Regione e Comuni, ecco i tagli in Sicilia

Il governo regionale continua la stesura del testo della manovra da 1,4 miliardi. Annunciata la chiusura degli enti inutili, si lavora anche sulla riduzione degli affitti per gli uffici pubblici e i Comuni con meno di 5 mila abitanti saranno obbligati a fondere i principali uffici amministrativi

PALERMO. Mentre il presidente dell’Ars, Francesco Cascio, annuncia che ai primi di settembre attiverà il Parlamento per l’approvazione di una legge che riduca i deputati, il governo regionale continua la stesura del testo della manovra da 1,4 miliardi. Già annunciata la chiusura di due dipartimenti regionali e degli enti inutili (si legga il piano accanto), è dagli affitti dei palazzi per gli uffici pubblici e sugli assetti dei Comuni che l’assessore all’Economia, Gaetano Armao, prova a trovare margini per tagliare. La manovra che oggi sarà messa a punto in un vertice con vari dirigenti della Regione.
I Comuni con meno di 5 mila abitanti saranno obbligati a fondere i principali uffici amministrativi. Il testo allo studio parla di «esercizio comune delle funzioni fondamentali». Per gruppi di paesi ci sarà un solo segretario comunale ma anche vertici unificati della polizia urbana. Verranno accorpati in una sola struttura pure gli uffici tecnici per scuole, territorio e attività sociali. I Comuni che hanno meno di 30 mila abitanti non potranno più costituire società e quelle esistenti vanno messe - secondo il testo allo studio - in liquidazione.

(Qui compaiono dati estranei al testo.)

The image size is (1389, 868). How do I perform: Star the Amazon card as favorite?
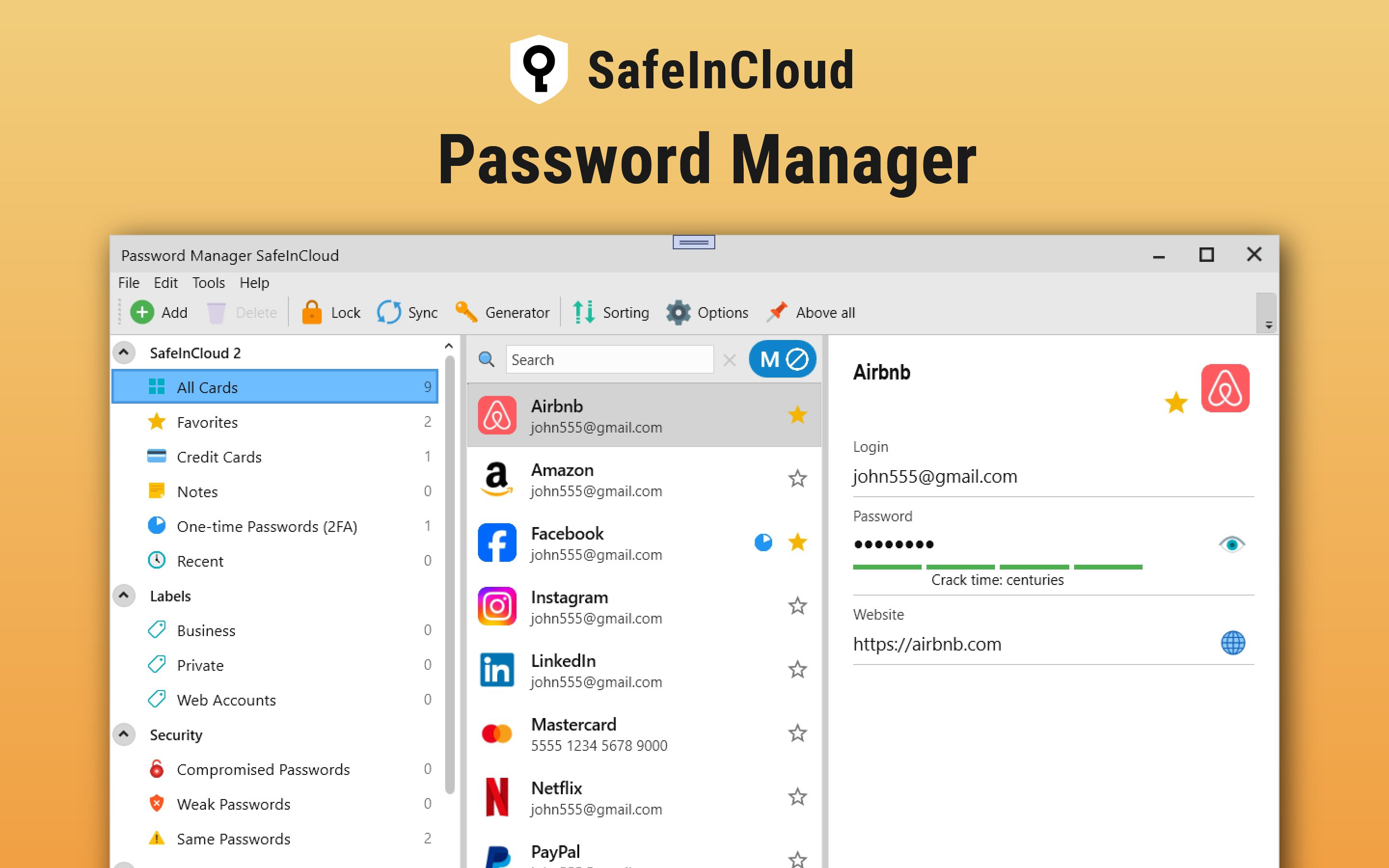[x=797, y=479]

La Regione invece proverà a ridurre la spesa per l’affitto di palazzi sede di uffici pubblici: oggi si spende una quarantina di milioni all’anno. La bozza in discussione prevede due mosse: la prima è la riduzione del canone d’affitto del 15% da imporre ai proprietari al momento del rinnovo del contratto in cambio di un prolungamento per altri 6 anni, la seconda è la diminuzione dei palazzi affittati da mettere a punto con un successivo piano che Armao dovrà presentare entro fine ottobre. Ma è una materia, quella delle locazione, i cui margini di manovra sono strettissimi: molti dei canoni sono pagati alla Spi, società con cui la Regione ha realizzato l’operazione di cessione dei beni immobili e i contratti in questo caso sono bloccati. Allo stesso modo, oltre 6 milioni all’anno vanno alle società che posseggono i beni sequestrati alla mafia: è il caso dei palazzi dell’assessorato alle Attività produttive e dei Beni culturali (costati circa 30 milioni negli ultimi dieci anni). Armao ha da tempo annunciato un’azione legale per ottenerne l’acquisizione gratuita. Situazione che vale anche per molte sedi di Asp.

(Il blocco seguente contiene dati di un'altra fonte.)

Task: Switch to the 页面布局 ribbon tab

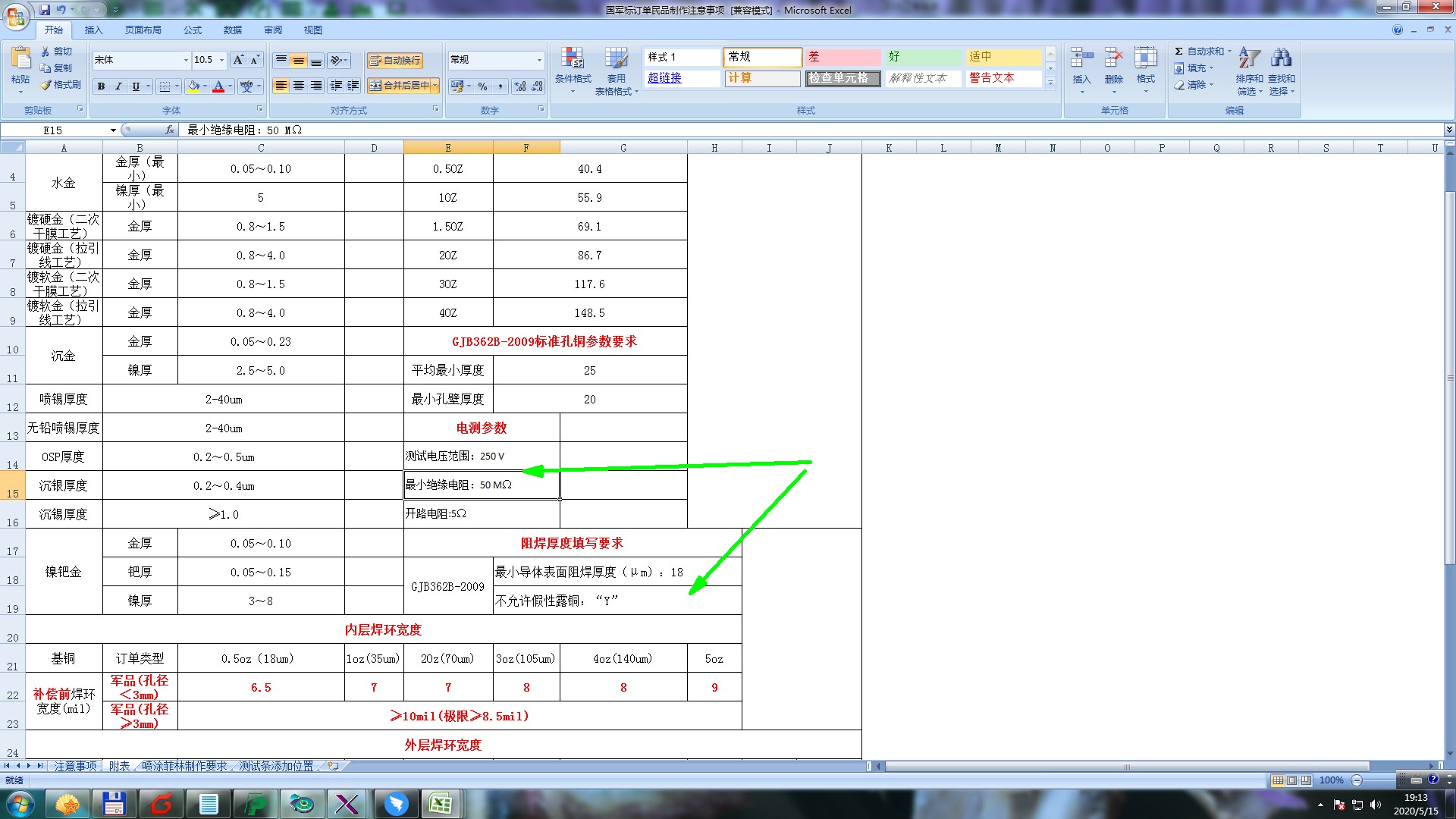Action: (143, 30)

Nella riunione di oggi bisognerà anche decidere se sbloccare o meno almeno un rinnovo contrattuale per i dipendenti regionali: proposta che farà il capo del Personale, Giovanni Bologna. I 20 mila dipendenti attendono il rinnovo del biennio 2008/2009, i dirigenti anche quello precedente ma servono 80 milioni. A luglio le trattative furono bloccate per mancanza di fondi ma l’arrivo dei Fas potrebbe aprire qualche speranza: resterebbero bloccati - come impone lo Stato - tutti i rinnovi successivi. Di sicuro, per far quadrare i conti del 2011 (le misure allo studio riguardano invece il 2012) a settembre verrà acceso con la Cassa depositi e prestiti il maxi mutuo previsto in Finanziaria a maggio: può raggiungere anche i 900 milioni e servirà soprattutto a finanziare l’impiego dei forestali.
In questo scenario si inserisce l’annuncio fatto ieri da Cascio. Il presidente dell’Ars scioglie i dubbi sull’ipotesi di eccepire la specialità dello Statuto regionale e anticipa che a settembre attiverà in Parlamento il percorso per recepire il taglio del numero dei deputati: la manovra nazionale imporrebbe di scendere da 90 a 50. Cascio si dice più convinto di «arrivare a 60 o 70, come previsto da un disegno di legge che è già all’esame della commissione di merito all’Ars. Ma bisognerà valutare se possiamo discostarci dal dettato nazionale senza incorrere in sanzioni». In ogni caso, dopo due bocciature arrivate l’anno scorso, ora il tema del taglio dei deputati entrerà subito nell’agenda dell’Ars. Basterà? Il percorso sarà comunque lento: serve una legge approvata all’Ars e ratificata in doppia lettura da Camera e Senato.